A05 - Probing scales in equilibrated systems by optimal nonequilibrium forcing

Head(s): Prof. Dr. Carsten Hartmann (BTU Cottbus-Senftenberg), Prof. Dr. Christof Schütte (FU Berlin), PD Dr. Marcus Weber (ZIB)
Project member(s): Lara Neureither, Lorenz Richter, Alexander Sikorski, Dr. Martin Weiser, Dr. Wei Zhang
Participating institution(s): FU Berlin, ZIB

Project Summary

This project is devoted to the analysis and simulation of rare statistical fluctuations in multiscale random dynamical systems beyond equilibrium that are driven by external forcing.
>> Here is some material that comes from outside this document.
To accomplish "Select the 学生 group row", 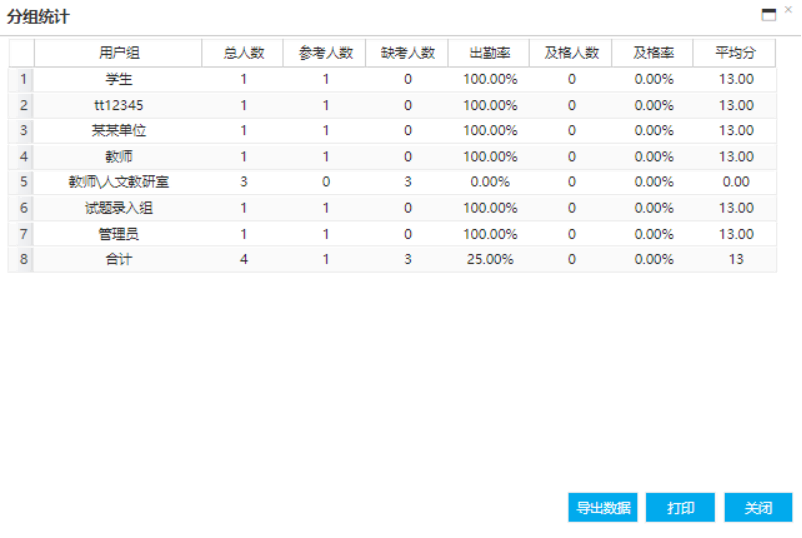I will pos(118,79).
Stochastic control theory is a key methodology in the project, specifically, we exploit an intimate duality between the cumulant generating functions of certain path functionals and entropy minimisation where the latter is interpreted within the framework of stochastic control theory. As a result we obtain a variational principle that determines a probability measure that we use to obtain precise importance sampling estimates of the quantities under consideration.
For multiscale system, the corresponding optimal controls can be highly oscillatory and thus the primary focus of this project so far has been to develop a thorough theoretical understanding of the variational problem using averaging, homogenisation and model reduction techniques. For large-scale systems having multiple time scales, especially without clear scale separation (such as large biomolecules with multivalent bonds), solving optimal control problems numerically can be notoriously difficult, which underpins the need for suitable data-driven model reduction and stochastic approximation techniques. These will be explored in the second funding period.
One of the key ideas for the second funding period of the project is to exploit the intimate connection of the variational formulation with Bayes’ Theorem and to develop algorithms that scale polynomially with the system dimension. Specifically, we plan to use this connection in both directions and (i) employ non-parametric inference techniques to approximate potentially high-dimensional optimal importance sampling distributions as Bayesian posteriors by minimizing either the corresponding cross-entropy or the relative entropy (a.k.a. Kullback-Leibler divergence), and (ii) use the connection with importance sampling to design efficient numerical strategies for data assimilation of multiscale diffusions.
A second idea is to study iterative methods for solving the variational problem in connection with model reduction techniques. Specifically, we plan to revisit approximate policy iteration and iterative numerical schemes for (decoupled) forward-backward stochastic differential equations. Here the key insight is that the semilinear dynamic programming equation associated with the aforementioned optimal control problem has a rather specific structure, which makes them amenable to data-driven model reduction methods that do not rely on scale separation, such as conditional expectation or Markov state modelling. The aim is to derive computable error bounds for situations, in which the high-dimensional optimal controls are approximated by a numerical discretisation of a reduced-order model.
We, furthermore, plan to study realistic molecular systems, aiming at the (in-silico) design of multivalent drug-like molecules with a specific multiscale dissociation profile. Solving either the corresponding data assimilation problems or the associated stochastic control problem cannot be done without using tailored sampling techniques, and the idea here is to reformulate available enhanced sampling algorithms, such as metadynamics or the adaptive biasing force method, using our optimal control framework. Not only will this lead to optimised molecular dynamics sampling algorithms, but, conversely, it will also allow us to incorporate prior information that is obtained from, e.g., a metadynamics simulation or a Markov state model into the construction of adaptive importance sampling schemes.

Project publications

Donati, L. and Heida, M. and Weber, M. and Keller, B. (2018) Estimation of the infinitesimal generator by square-root approximation. Journal of Physics: Condensed Matter, 30 (42). p. 425201. ISSN 0953-8984, ESSN: 1361-648X

Kebiri, O. and Neureither, L. and Hartmann, C. (2018) Singularly perturbed forward-backward stochastic differential equations: application to the optimal control of bilinear systems. Computation . (Submitted)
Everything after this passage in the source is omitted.